As it turned out, there wasn’t time to mourn the evaporation of social repute, town manor, household effects, and servants on the turn of a card; the matter came to a head too quickly. Papa’s disgrace crashed down around him on a Tuesday night. By Friday evening, that most enterprising young Lancastershire mill owner was sitting with a sigh of satisfaction in Papa’s favorite chair, snapping out Papa’s newspaper, and waiting for Wilde’s summons to dinner.

Susan and her father followed the carter in a hackney to Aunt Louisa’s house six blocks over on the corner of Timothy and Quayle streets. Susan would have walked to save the pence, but Sir Rodney wouldn’t hear of it.

“Tush, my dear,” he said with a wave of his hand, “how would it look?”

She turned toward the window, biting back angry words that she would only have regretted later. In the three days since his ruin and their expulsion, she saw her father quite clearly for the child he was, and would always be. As long as Sir Rodney possessed two groats to rub together in his pocket, he would always choose to flick one at a beggar, squander the other on a bunch of violets, and look around for someone to provide him with two more.
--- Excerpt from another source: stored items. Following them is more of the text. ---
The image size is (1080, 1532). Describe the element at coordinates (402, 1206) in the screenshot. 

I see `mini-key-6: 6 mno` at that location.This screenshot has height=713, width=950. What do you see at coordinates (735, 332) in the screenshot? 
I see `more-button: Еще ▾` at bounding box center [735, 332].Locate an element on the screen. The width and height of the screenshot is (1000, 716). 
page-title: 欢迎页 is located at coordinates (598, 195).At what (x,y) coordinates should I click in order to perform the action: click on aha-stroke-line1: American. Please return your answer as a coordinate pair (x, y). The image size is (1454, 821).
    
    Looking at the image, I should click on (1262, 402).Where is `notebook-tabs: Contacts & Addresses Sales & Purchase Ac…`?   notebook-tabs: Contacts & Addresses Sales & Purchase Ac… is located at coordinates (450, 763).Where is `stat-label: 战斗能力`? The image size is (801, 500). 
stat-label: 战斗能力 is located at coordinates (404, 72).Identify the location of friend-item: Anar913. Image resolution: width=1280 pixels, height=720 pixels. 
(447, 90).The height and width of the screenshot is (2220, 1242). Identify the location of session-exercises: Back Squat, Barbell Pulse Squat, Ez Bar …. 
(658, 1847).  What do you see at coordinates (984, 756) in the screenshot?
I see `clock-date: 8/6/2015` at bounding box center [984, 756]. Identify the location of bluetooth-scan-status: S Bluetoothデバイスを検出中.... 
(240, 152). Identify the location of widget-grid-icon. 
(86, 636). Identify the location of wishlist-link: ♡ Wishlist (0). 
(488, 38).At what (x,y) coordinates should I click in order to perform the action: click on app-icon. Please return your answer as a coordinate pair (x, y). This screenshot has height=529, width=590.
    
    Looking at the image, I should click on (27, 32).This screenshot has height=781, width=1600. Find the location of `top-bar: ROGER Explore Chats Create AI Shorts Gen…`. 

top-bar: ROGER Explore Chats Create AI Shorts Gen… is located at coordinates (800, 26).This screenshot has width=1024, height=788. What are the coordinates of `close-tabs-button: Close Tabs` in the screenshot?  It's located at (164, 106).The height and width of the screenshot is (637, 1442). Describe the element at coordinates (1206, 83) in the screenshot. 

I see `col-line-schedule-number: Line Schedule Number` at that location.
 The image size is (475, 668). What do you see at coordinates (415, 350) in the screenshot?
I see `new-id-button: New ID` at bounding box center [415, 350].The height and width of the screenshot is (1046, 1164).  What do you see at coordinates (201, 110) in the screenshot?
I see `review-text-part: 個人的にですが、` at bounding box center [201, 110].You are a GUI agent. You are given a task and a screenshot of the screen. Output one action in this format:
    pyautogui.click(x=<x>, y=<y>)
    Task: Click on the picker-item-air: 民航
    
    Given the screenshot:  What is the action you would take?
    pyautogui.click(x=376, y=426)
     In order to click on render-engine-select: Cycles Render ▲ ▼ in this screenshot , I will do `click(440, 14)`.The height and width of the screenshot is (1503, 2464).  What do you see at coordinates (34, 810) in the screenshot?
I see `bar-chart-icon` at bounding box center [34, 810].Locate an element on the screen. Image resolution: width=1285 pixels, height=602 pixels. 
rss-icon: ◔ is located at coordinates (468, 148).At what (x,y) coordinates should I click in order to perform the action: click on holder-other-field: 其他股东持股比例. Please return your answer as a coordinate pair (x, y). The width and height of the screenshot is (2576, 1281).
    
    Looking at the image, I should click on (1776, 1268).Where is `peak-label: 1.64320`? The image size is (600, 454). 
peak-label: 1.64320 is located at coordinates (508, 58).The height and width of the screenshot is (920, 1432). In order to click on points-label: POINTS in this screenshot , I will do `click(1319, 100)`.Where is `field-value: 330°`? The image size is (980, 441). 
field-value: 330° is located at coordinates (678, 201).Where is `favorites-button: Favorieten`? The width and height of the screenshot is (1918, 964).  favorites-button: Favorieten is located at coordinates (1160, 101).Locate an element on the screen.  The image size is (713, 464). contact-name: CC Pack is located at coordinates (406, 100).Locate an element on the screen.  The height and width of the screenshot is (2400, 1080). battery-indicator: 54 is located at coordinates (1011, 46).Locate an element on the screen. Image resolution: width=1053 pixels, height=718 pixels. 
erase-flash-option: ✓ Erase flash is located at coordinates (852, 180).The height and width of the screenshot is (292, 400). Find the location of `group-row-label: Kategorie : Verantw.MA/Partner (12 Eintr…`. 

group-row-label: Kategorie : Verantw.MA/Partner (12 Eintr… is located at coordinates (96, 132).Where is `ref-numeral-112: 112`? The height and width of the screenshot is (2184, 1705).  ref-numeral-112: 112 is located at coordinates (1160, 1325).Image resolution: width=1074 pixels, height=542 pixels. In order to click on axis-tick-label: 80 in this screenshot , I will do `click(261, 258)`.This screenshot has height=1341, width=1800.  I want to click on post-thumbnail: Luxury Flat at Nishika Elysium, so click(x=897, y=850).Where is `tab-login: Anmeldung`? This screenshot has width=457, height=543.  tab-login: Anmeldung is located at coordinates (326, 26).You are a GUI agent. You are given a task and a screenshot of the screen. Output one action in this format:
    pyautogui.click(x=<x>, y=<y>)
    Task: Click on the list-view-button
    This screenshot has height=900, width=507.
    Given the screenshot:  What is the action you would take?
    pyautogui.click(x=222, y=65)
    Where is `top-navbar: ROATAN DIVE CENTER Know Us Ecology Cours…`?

“Besides, Susan, you know that we will come about again,” he said, taking her clenched fist between his two hands and trying to smooth out her fingers. He leaned closer, speaking confidentially. “And I have heard of a wonderful game tonight at Lord Crutchley’s.”

She jerked her hand away. “Papa! We have lost everything! How can you speak of gaming!”

The hurt look came into his eyes and he pouted, leaning back against the dusty cushions. “I had thought... your mother’s pearls,” he said finally, his voice heavy with misuse.